Say I have a df that looks like this:
name day var_A var_B
0 Pete Wed 4 5
1 Luck Thu 1 10
2 Pete Sun 10 10
And I want to sum var_A and var_B for every name/person and then get the average of this sum by the number of ocurrences of that name/person.
Let's take Pete for example. Sum his variables (in this case, (4 10) (5 10) = 29), and divide this sum by the ocurrences of Pete in the df (29/2 = 14,5). And the "day" column would be eliminated, there would be only one column for the name and another for the average. Would look like this:
>>> df.method().method()
name avg
0 Pete 14.5
1 Luck 11.0
I've been trying to do this using groupby and other methods, but I eventually got stuck. Any help would be appreciated.

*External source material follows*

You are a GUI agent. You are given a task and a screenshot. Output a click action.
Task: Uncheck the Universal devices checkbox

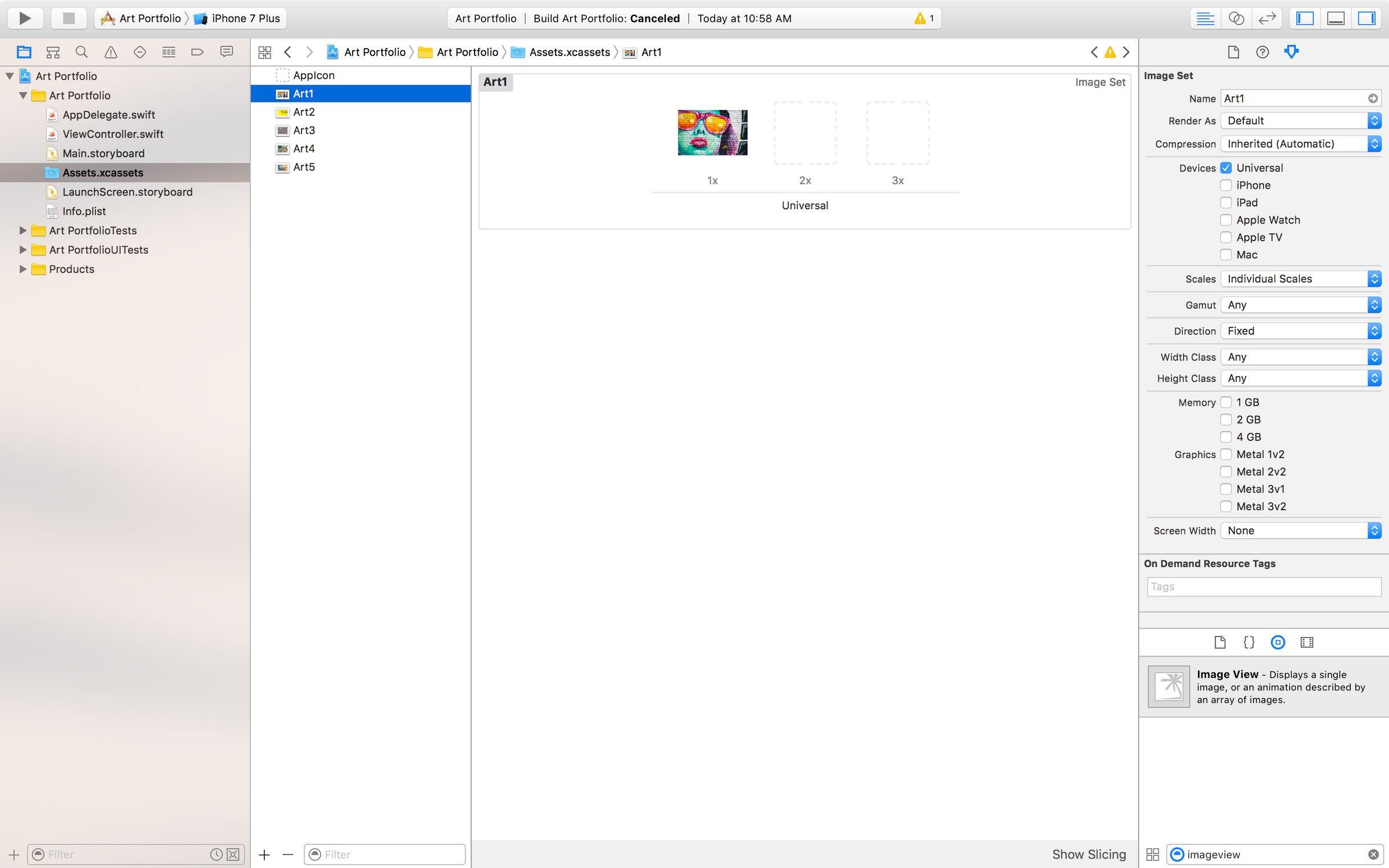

CodePudding user response:
I came up with
df.groupby('name')['var_A', 'var_B'].apply(lambda g: g.stack().sum()/len(g)).rename('avg').reset_index()
which produces the correct result, but I'm not sure it's the most elegant way.
CodePudding user response:
pandas' groupby is a lazy expression, and as such it is reusable:
# create group
group = df.drop(columns="day").groupby("name")
# compute output
group.sum().sum(1) / group.size()
name
Luck 11.0
Pete 14.5
dtype: float64